Set problem: Change "Image resolution" to "Screen resolution" in the lines starting with the line containing "Task: Select the Cleanliness category label" and going on through the line containing "pyautogui.click(x=105, y=244)". Return only those lines, with nothing else altered.

Data records:
▽

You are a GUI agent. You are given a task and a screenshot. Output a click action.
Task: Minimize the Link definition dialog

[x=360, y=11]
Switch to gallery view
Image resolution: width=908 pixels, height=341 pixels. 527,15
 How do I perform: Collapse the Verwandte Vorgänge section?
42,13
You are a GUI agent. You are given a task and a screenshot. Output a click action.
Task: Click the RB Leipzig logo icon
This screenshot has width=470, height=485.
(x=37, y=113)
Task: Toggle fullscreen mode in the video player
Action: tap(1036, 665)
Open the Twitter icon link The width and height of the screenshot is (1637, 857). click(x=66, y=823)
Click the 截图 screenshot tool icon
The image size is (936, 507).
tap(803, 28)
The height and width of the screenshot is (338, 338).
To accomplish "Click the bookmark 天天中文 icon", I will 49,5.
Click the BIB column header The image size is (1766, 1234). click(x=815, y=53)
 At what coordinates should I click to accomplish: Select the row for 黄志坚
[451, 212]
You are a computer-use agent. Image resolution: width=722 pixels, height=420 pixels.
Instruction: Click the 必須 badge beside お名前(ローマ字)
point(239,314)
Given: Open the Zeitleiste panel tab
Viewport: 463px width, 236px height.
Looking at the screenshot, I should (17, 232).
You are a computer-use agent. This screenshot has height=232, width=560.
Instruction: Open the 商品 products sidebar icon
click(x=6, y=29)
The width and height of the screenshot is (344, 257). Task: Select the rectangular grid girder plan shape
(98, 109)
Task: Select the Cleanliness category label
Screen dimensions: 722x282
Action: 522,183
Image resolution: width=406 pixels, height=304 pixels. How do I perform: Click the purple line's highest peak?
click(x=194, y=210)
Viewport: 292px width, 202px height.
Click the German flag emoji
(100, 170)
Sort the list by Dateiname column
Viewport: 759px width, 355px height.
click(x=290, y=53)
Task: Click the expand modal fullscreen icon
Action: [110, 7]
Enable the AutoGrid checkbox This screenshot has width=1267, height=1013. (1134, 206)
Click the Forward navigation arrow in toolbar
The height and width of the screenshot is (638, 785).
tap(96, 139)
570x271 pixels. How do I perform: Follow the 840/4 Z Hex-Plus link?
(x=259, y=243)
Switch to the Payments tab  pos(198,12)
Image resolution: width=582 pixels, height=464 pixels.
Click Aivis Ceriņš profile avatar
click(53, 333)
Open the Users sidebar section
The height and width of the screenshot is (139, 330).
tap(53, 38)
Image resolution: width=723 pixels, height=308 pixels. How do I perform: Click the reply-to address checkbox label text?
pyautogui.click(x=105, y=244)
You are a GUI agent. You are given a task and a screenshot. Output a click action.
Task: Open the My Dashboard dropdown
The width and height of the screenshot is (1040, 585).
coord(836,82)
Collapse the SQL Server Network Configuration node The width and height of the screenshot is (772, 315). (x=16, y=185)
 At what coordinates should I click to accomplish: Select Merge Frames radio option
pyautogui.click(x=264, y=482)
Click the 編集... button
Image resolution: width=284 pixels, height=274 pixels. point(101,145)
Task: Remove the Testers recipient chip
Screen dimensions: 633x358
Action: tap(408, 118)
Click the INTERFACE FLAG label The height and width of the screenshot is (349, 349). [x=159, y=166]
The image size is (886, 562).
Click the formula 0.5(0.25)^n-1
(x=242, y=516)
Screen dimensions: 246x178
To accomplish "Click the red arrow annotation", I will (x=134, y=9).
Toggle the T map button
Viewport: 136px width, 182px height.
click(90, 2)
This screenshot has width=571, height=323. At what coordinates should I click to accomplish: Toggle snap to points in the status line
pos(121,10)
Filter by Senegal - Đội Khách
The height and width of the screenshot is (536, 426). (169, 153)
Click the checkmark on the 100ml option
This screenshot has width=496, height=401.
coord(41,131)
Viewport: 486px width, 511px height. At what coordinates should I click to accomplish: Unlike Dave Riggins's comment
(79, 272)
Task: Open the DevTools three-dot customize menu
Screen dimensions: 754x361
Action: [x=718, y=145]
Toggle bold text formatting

△

Exercise result:
Task: Select the Cleanliness category label
Screen dimensions: 722x282
Action: 522,183
Screen resolution: width=406 pixels, height=304 pixels. How do I perform: Click the purple line's highest peak?
click(x=194, y=210)
Viewport: 292px width, 202px height.
Click the German flag emoji
(100, 170)
Sort the list by Dateiname column
Viewport: 759px width, 355px height.
click(x=290, y=53)
Task: Click the expand modal fullscreen icon
Action: [110, 7]
Enable the AutoGrid checkbox This screenshot has width=1267, height=1013. (1134, 206)
Click the Forward navigation arrow in toolbar
The height and width of the screenshot is (638, 785).
tap(96, 139)
570x271 pixels. How do I perform: Follow the 840/4 Z Hex-Plus link?
(x=259, y=243)
Switch to the Payments tab  pos(198,12)
Screen resolution: width=582 pixels, height=464 pixels.
Click Aivis Ceriņš profile avatar
click(53, 333)
Open the Users sidebar section
The height and width of the screenshot is (139, 330).
tap(53, 38)
Screen resolution: width=723 pixels, height=308 pixels. How do I perform: Click the reply-to address checkbox label text?
pyautogui.click(x=105, y=244)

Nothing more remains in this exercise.